社員20名のベンチャーに新卒入社し、27歳で管理職になるも、29歳で創業130年老舗メーカーに一兵卒として転職してみて気づいたことを書きます。 ①人材業界②人事③就活④大企業vs中小企業といったネタで書こうと思います。ゆるいプライベートの話題も書きます。

使命に集中すれば、雑音は気にならない

今日は都内某大学に訪問。働き方改革の分野で著名な先生に、役員向け働き方改革セミナーの講話をお願いしに行った。

逃げるわけではないが、働き方改革は人事だけでは完遂しない。

人事は、例えば柔軟な勤務ルール、時間でなくアウトプットで評価される制度、年功序列を弱めて長期勤続ではなく現在の役割に報酬を払うなど制度は作れる。しかし、それを活用することが許容される組織風土は、各職場で作らないといけない。

また、個人の業務生産性向上のための工夫も限界がある。仮に(あくまでも仮に)「長時間労働により無理を聞くことで競争力を生み出すビジネスモデル」である限り、いくら個々人が生産性を上げたところで、そのビジネス環境下における価値の変換効率は悪い。

理想論だが、長時間労働に依存しなくても付加価値を提供できるビジネスモデル、無理を聞かなくても顧客が尊重してくれる会社にしなくてはならない。

そのためには、管理部門だけではなく、経営者が働き方改革を「自分事」としてとらえ「自社のビジネスの在り方をどうしたいのか」を考える必要がある。

それなしに、労働時間削減・休暇取得率向上のみが先行してしまうと、本質的な目的なき働き方改革となり、頓挫する。(持ち帰り残業や、サービス残業、もしくは管理職の負担が増えるだけとなる)

というわけで、まずは経営陣へのアプローチ、なのである。

50代、60代の「一生ワーク・ワーク世代」には、働き方改革=全員一律労働時間が下がり、会社の競争力が失われるのでは、思いっきり働きたい社員のモチベーションを下げるのでは、という誤解がある。また、自分の若い時大事にしてきた働き方(成功体験)を否定されているのでは、という心理的抵抗がある。

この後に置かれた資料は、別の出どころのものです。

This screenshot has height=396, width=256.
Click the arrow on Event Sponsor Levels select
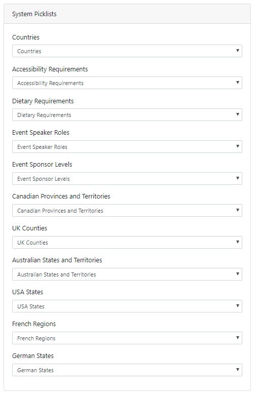coord(238,178)
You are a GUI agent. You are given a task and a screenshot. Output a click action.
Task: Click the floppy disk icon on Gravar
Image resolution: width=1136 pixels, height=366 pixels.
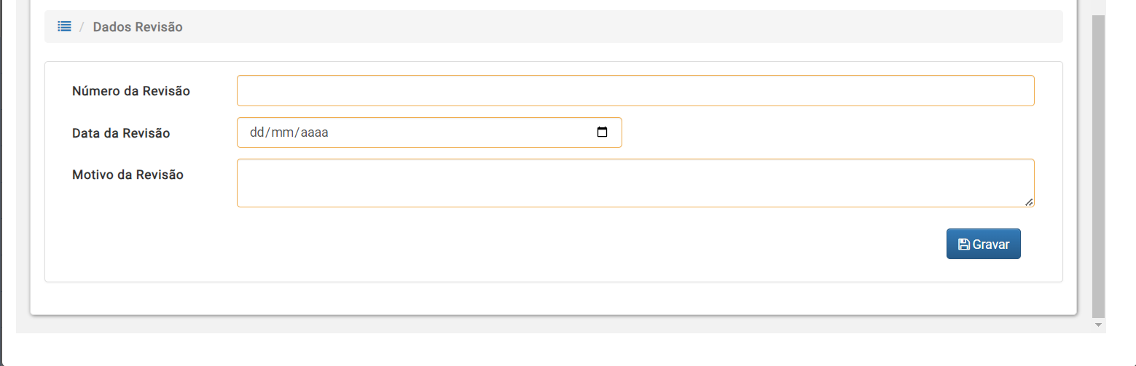tap(963, 244)
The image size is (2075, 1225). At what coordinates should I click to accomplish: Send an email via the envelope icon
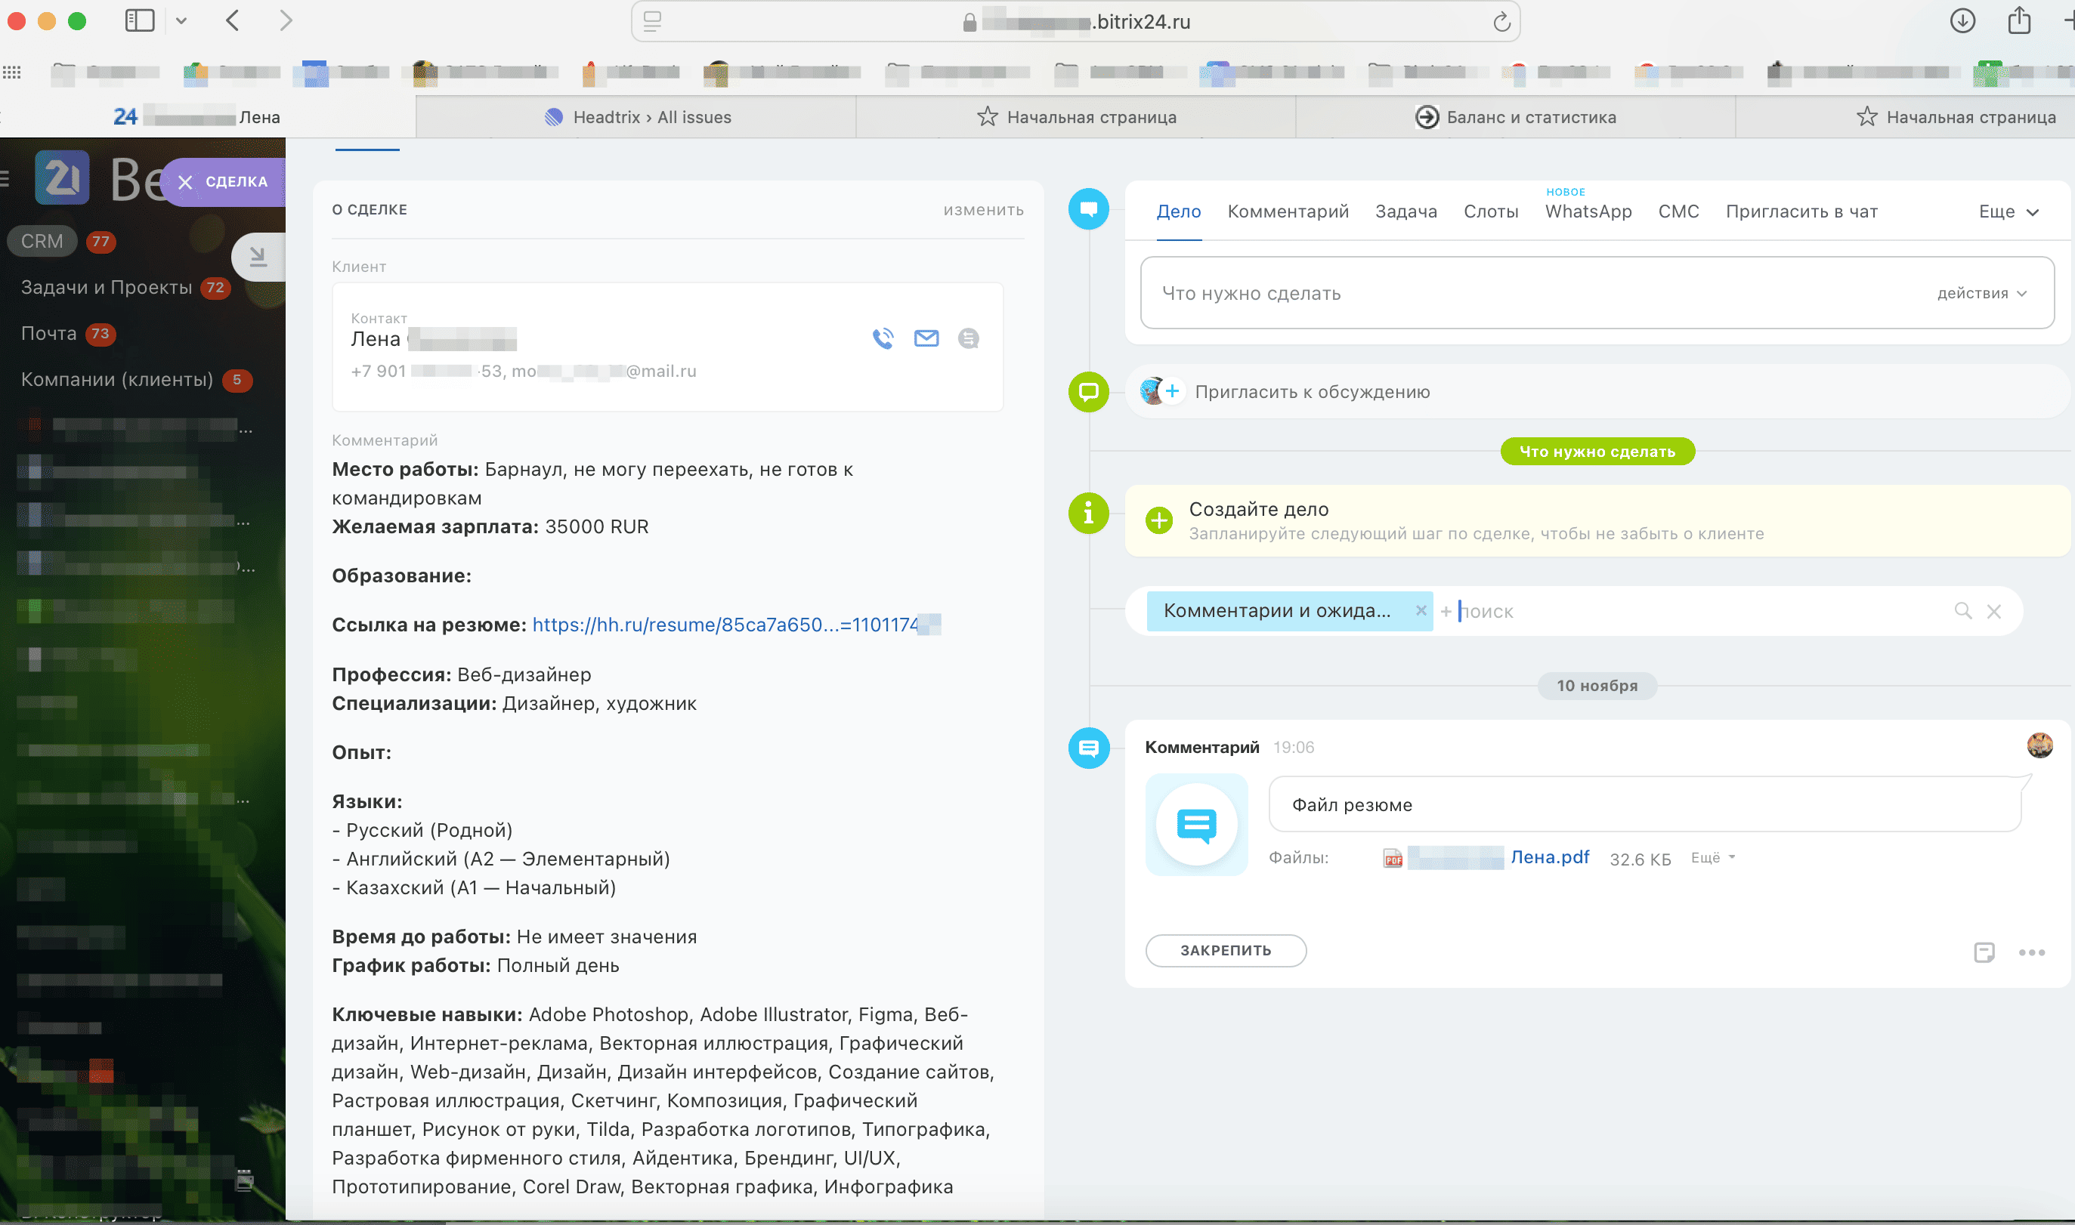pos(926,338)
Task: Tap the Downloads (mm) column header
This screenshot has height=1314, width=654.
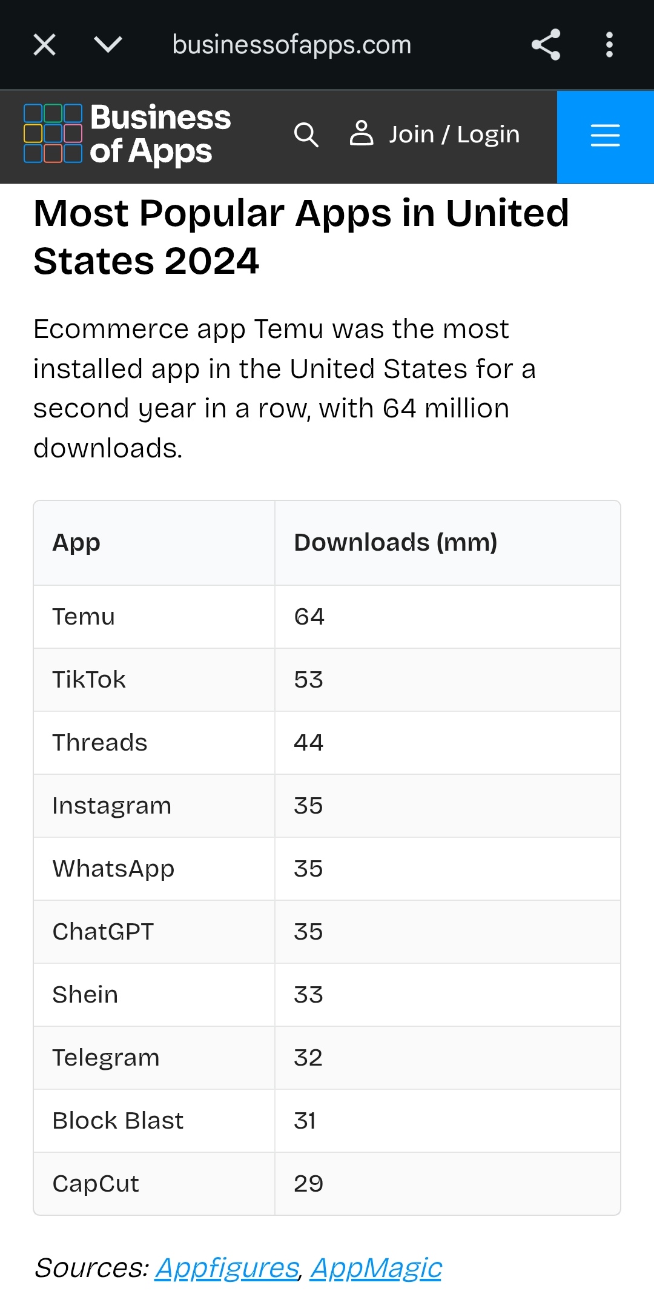Action: click(395, 543)
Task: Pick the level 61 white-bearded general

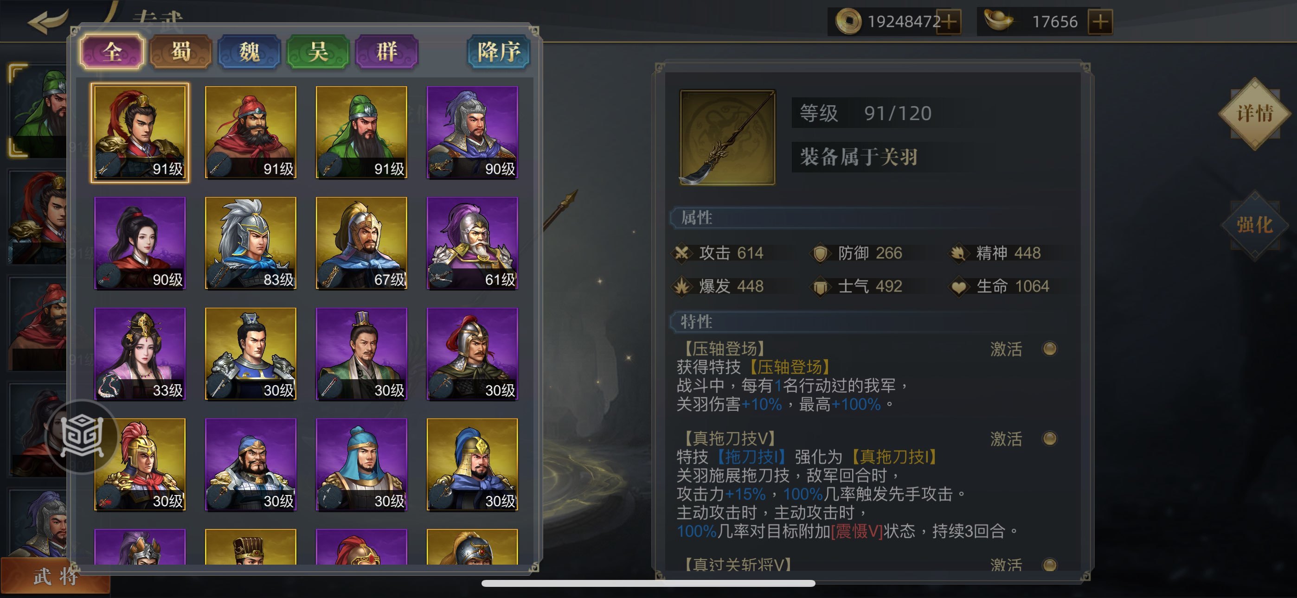Action: point(472,243)
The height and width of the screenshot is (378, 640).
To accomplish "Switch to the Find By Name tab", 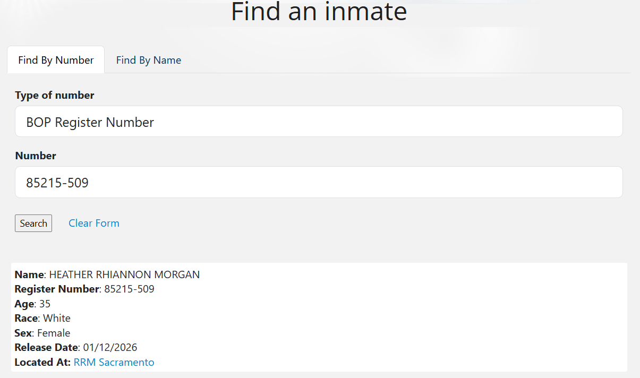I will click(x=149, y=60).
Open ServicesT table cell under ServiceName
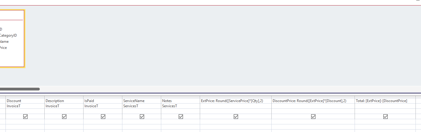Screen dimensions: 421x132 141,106
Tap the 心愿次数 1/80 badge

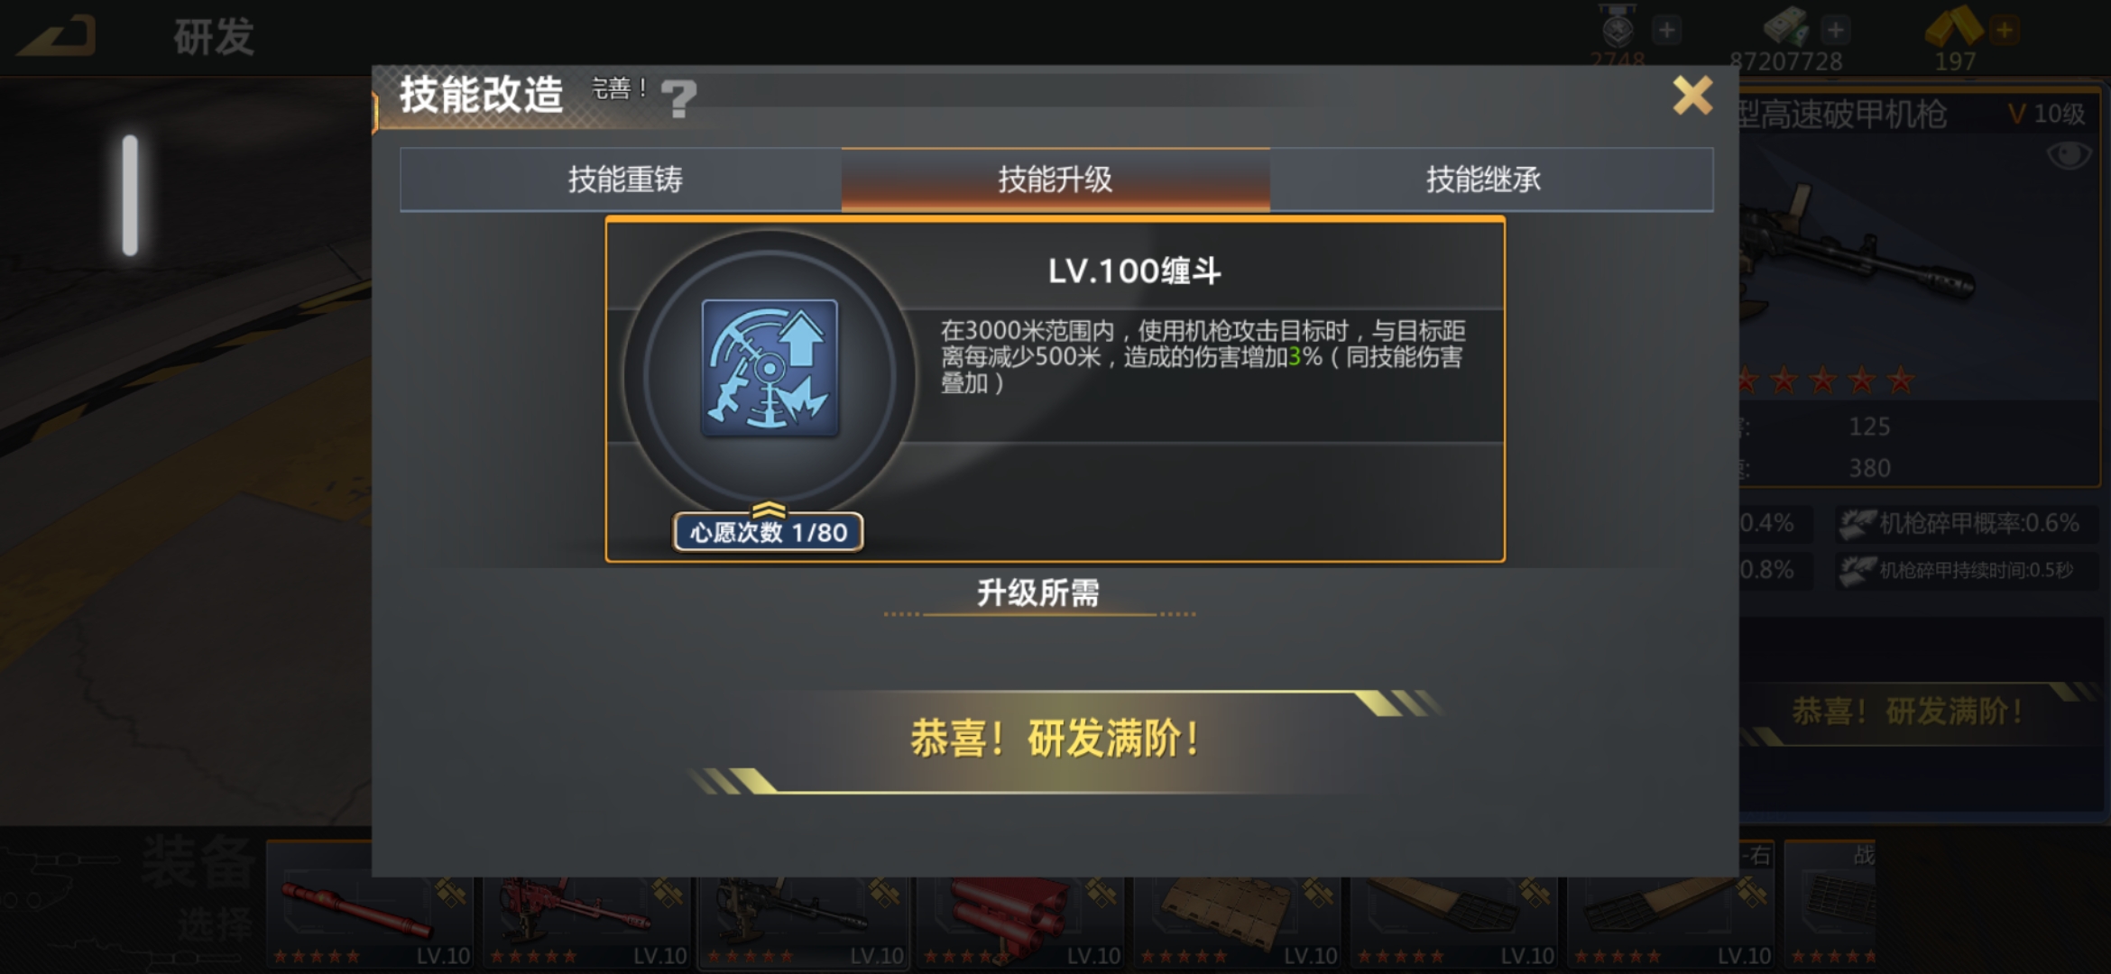(769, 532)
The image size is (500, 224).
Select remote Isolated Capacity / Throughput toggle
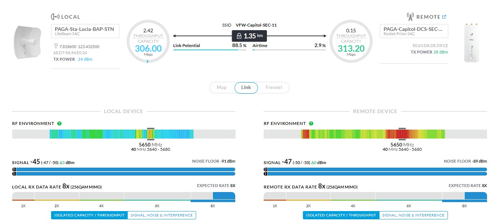[341, 215]
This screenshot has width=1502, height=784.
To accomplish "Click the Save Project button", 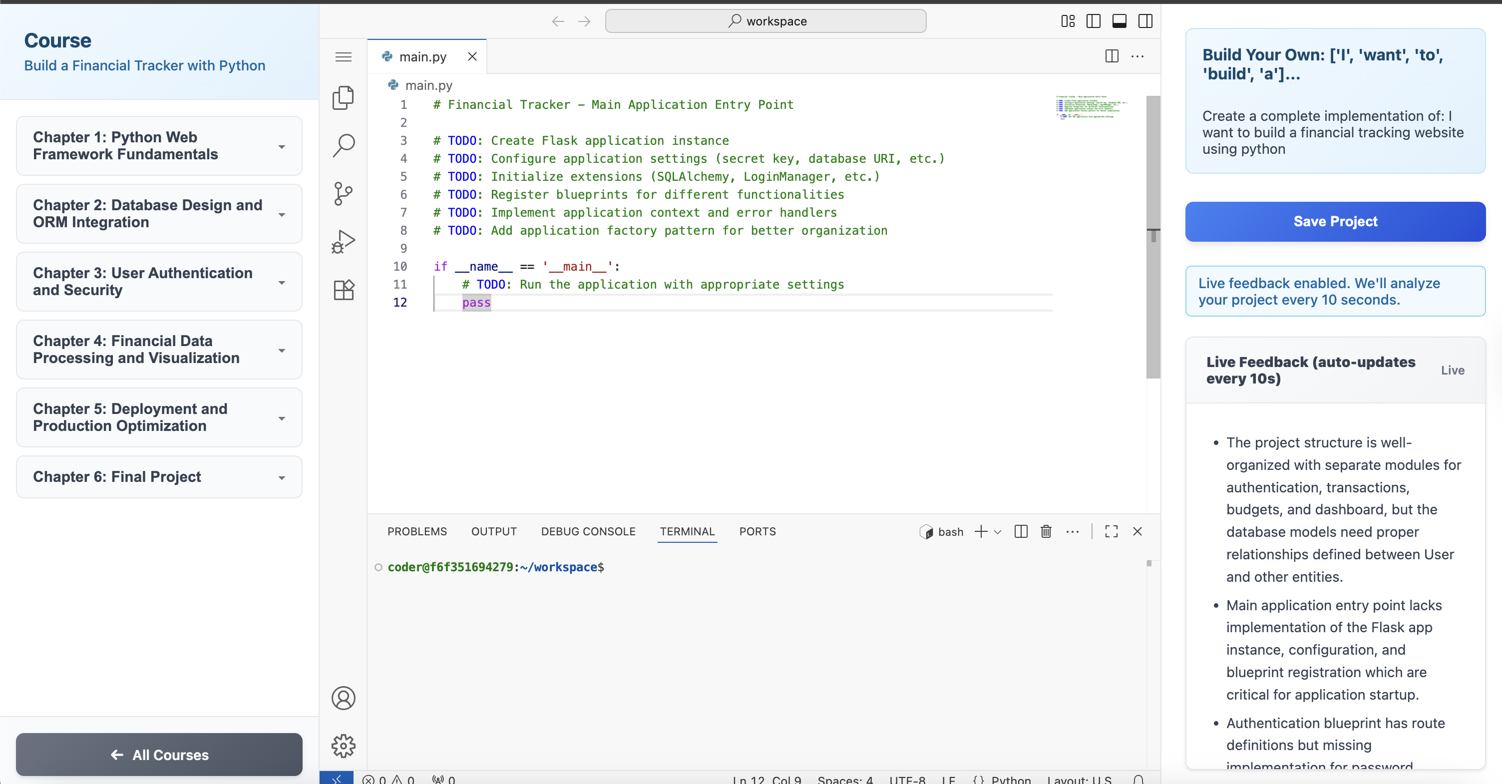I will click(1335, 222).
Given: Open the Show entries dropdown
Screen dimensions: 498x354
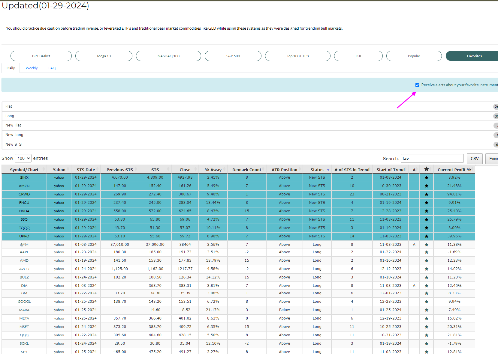Looking at the screenshot, I should click(x=23, y=158).
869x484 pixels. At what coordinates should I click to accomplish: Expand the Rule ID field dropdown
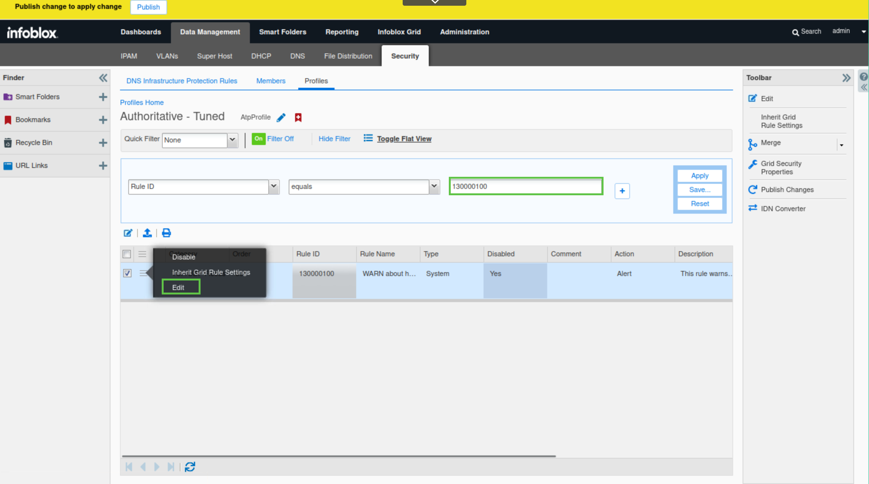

そうではなく、働き方改革=ワーク・ワーク社員もそうでない人も、多様な働き方を認めること。ワーク・ワーク社員を否定することではなく「ワーク・ワーク社員に非ずんば、貢献できない・存在を認められない(と感じてしまう)組織風土」から、「様々なワークスタイル=貢献スタイルが認められる風土」にしていくことなのだと理解してもらう必要がある。

一回の講話で腑に落ちることはないかもしれないが、今後話者(媒体)を変えシチュエーションを変え、地道に発信&対話を行っていきたい。

ところで、今日訪問した教授とのご縁をいただいたのは、とある他部門の方のご紹介のおかげ。彼も中途入社で、新しいチャレンジをどんどん仕掛けている。今日も一緒に同席してくれた。

彼も「新しいチャレンジをしようとすると、失敗しそうな要因、できない理由ばかり挙げて自分は何もしない非建設的な批評家」にたくさん出くわすという。チャレンジをやめるべき理由は言えない、だけど「今までやったことがないから」「過去同じようなことをやって失敗したから」どうせできない、やめておいたほうがいい、という人たちだ。

「嫌な気持ちになることはないですか?」と聞くと「自分の使命に集中すれば、雑音は気にならない」ときっぱり。うーん、素敵です。見習いたい。

連結数万人の企業ってもっとシステマティックなのかと思っていたが、意外と最後の最後は当事者が一歩踏み出せば、ある施策が実現し、ちょっとずつだが組織が動く。